Mack Brown Reportedly Stepping Down is Best Possible Solution for Texas Longhorns

By Jeric Griffin
mack brown steps down
Brendan Maloney-USA TODAY Sports

The end appeared to be ugly, but now all is well. Hours after a report surfaced that a decision on Mack Browns’ future would be made “within 48 hours,” a new report stated the head coach of the Texas Longhorns’ football team will step down after 16 years in burnt orange. Brown has been under fire all season for his handling of Texas’ quarterback situation and everyone assumed the Horns’ loss to Baylor in the season finale was the nail in the coffin of his career in Austin.

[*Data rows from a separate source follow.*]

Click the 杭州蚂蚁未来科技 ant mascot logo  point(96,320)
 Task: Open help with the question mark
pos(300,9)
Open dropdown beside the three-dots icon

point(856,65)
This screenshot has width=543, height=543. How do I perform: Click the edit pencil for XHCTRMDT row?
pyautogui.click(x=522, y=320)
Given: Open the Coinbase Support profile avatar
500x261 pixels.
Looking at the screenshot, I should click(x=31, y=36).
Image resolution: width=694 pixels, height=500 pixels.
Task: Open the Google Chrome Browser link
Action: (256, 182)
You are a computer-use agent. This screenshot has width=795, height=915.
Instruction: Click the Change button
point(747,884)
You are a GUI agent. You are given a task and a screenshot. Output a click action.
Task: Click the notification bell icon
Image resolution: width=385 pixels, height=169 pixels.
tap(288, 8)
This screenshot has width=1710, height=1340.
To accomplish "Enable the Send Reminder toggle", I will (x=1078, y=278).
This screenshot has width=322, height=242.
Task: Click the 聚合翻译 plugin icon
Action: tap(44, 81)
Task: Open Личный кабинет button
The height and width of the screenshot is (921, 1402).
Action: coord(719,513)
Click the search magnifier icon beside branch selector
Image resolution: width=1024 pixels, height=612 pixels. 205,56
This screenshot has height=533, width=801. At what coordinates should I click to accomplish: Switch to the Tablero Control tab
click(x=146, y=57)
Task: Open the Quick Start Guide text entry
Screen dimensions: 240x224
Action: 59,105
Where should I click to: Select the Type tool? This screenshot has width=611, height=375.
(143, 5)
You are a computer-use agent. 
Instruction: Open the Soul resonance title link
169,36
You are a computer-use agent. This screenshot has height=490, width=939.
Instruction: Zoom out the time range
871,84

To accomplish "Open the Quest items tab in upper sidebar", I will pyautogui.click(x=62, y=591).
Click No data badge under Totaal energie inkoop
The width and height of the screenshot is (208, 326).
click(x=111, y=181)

Now instead of receiving a pink slip, Brown will leave on relatively friendly terms after declining a request to retire earlier this year.

This is the best possible way for Brown’s tenure to come to an end since he didn’t retire when asked. Had he hung it up then, that would have been ideal and he likely would have been a candidate for Texas’ Athletic Director position. But like he always has, Brown apparently thought he could come through one more time for the Horns.

With Case McCoy graduating and David Ash’s football career likely over, Texas will enter a new era of football with a new head coach and a new signal-caller in 2014. Tyrone Swoops, whose redshirt was moronically burned this year by Brown and his staff, will likely be the new quarterback for the Longhorns, assuming the team’s new coach agrees he’s the best man for the job.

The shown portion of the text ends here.